User-centered innovation processes become popular and important in industry.Lead user's demands mostly small and uncertain, sometimes capricious.For manufacturers,it's a challenge to support these users with fast response. Agility of development and good quality of output are key issues for success.

John Bell

I love this very simple dispassionate (business school) description about user-driven innovation. There is a flip side to embracing the notion of co-creation (facilitating people to innovate on top of your platform)and that is the creation of "invested" users - those most likely to be passionate about the product or service offered. Look at thinkwiki.org - a group of passionate ThinkPad users who have taken it upon themselves to port Linux to the ThinkPad. I am guessing that many of them are even more passionate ThinkPad users now that they are invested, so-to-speak.

Carl Howe

Great commentary on an important idea, Irving. I believe that this concept of lead users innovating to solve their own problems is in fact one of the driving forces behind open source software and hardware today. One of the challenges we all face in fostering this trend is the increasingly restrictive intellectual property and copyright law in the US. That body of law is still mired in the past, where innovation only belongs to entitites designed to restrict their use rather than share them.

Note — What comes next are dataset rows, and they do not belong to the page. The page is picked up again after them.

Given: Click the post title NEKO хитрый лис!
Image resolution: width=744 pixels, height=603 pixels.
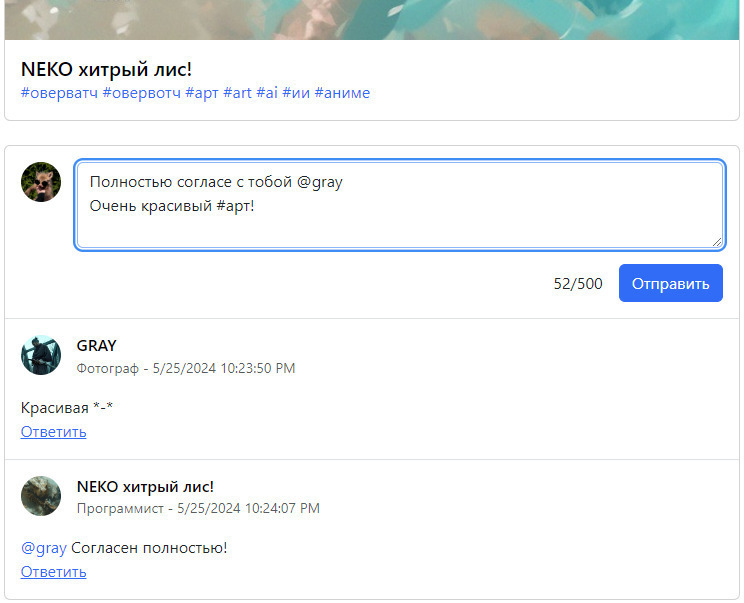Looking at the screenshot, I should coord(106,69).
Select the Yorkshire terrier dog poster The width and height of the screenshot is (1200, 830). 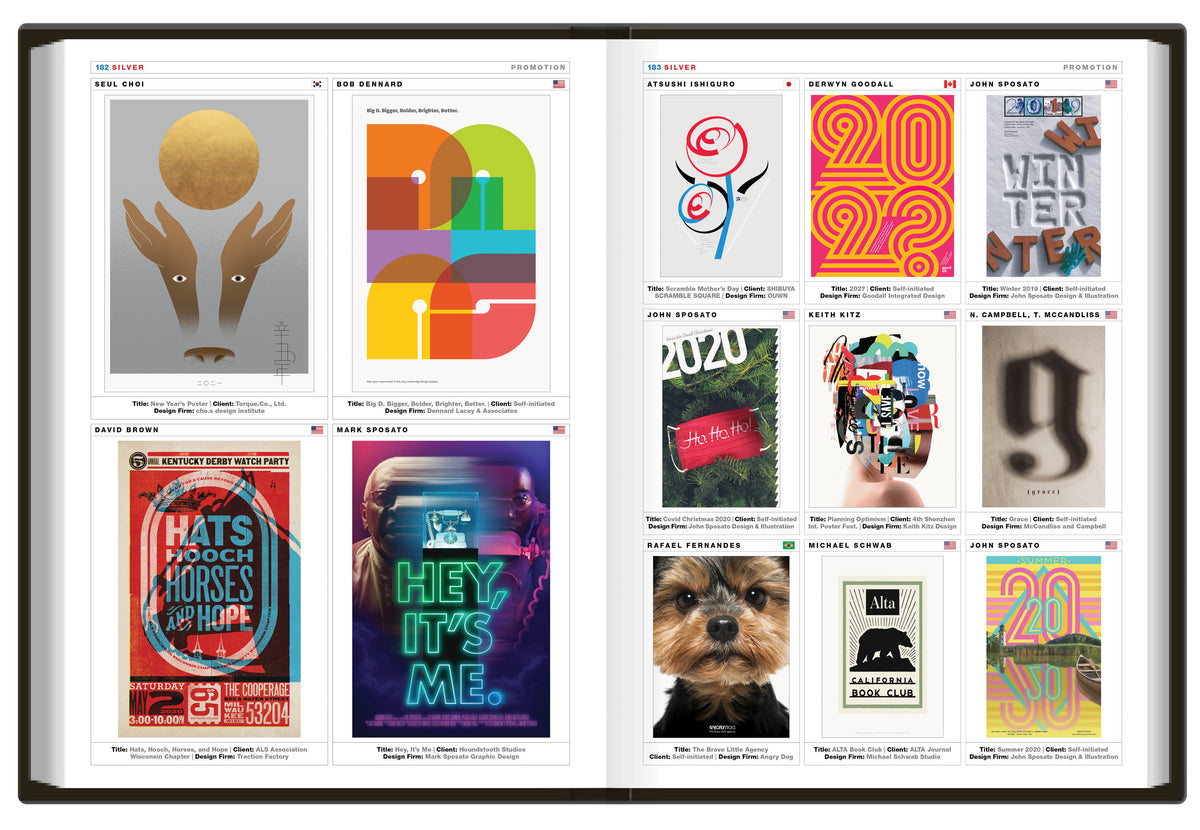click(721, 646)
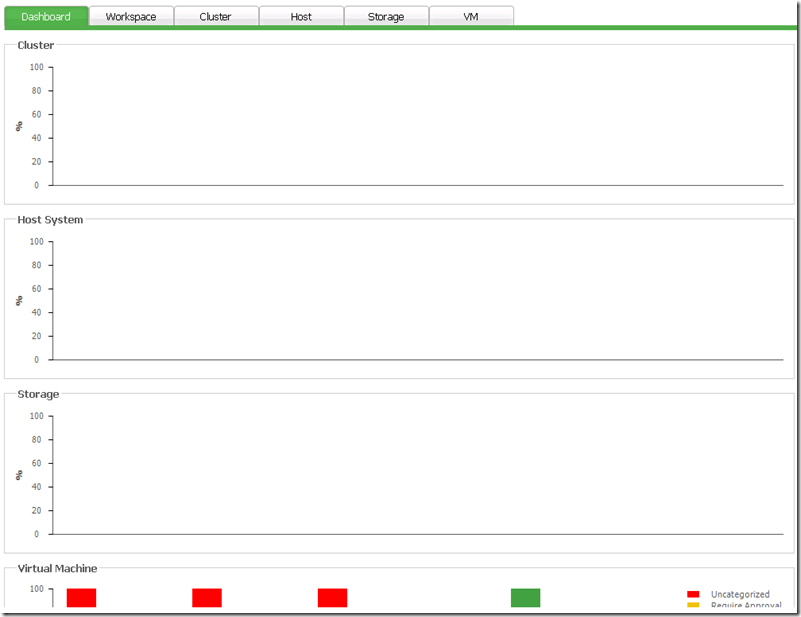Click the Cluster panel heading
801x617 pixels.
pos(36,45)
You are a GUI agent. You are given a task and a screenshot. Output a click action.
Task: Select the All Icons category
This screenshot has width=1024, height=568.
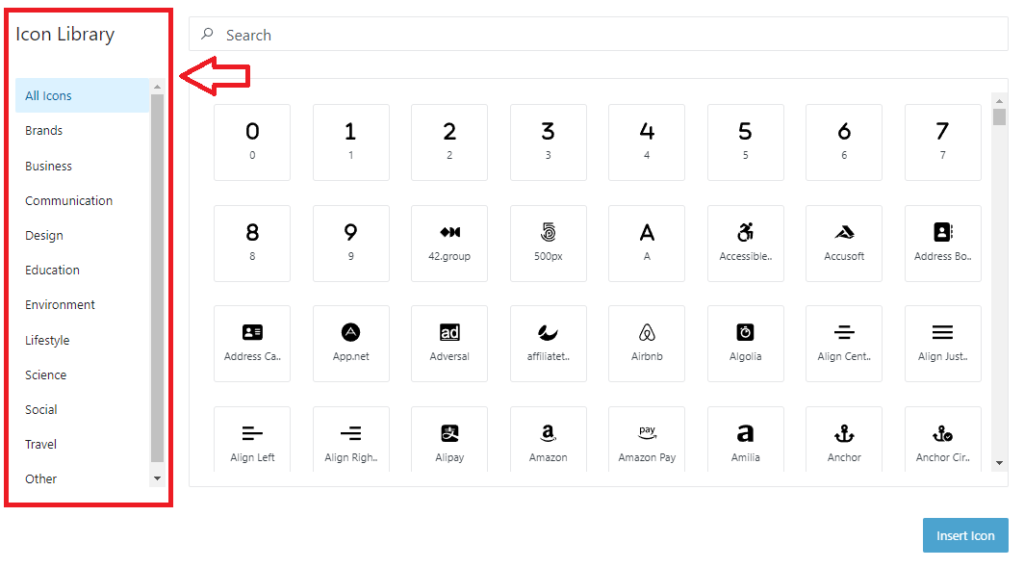49,96
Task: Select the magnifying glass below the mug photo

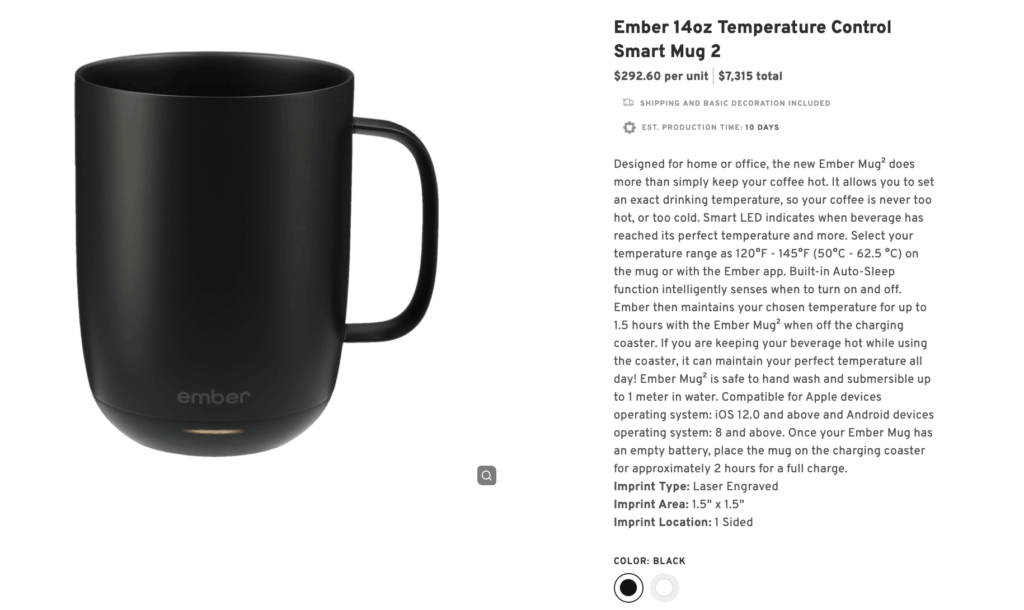Action: click(x=486, y=475)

Terrific food for thought; I look forward to more of your writing.

Best,
Carl

Paul McNamara

Iving, good article. I tend to think of lead user adoption as being similar to the p-wave of an earthquake. The p-wave is the fast moving shock wave that precedes the big shaking that people usually associate with an earthquake. Companies that are set up to detect technology p-waves (waves of lead user adoption) are in a better position to anticipate big trends. I've written about this topic at charterstreet.com

Steve Flowers

The phenomenon of user innovation has been with us for a long time - think custom car modders - and this kind of activity has long been on the edge of firm R&D. The democratization of innovation that Von Hippel has identified is perhaps most easily observed within IT-intensive industries, is an important and growing. But the picture is bit more complex and there are many more subtleties within this shift that remain to be explored. For example, this process of democratization will (in certain industries) result in a fundamentally different relationship between supplier and user. This will have implications for product/service architectures, R&D processes, business models, IP regimes, and so on. The innovation models that firms and policy makers employ will also need to reflect this shift. For example, firms often rely of lead user 'freely revealing' their ideas, enabling them to harvest and commercialise them. As these new models of innovation begin to become mainstream, the system of royalties and IP may need to be extended.
Rather a long post, but as you can probably guess, I've been thinking about this issue rather a lot.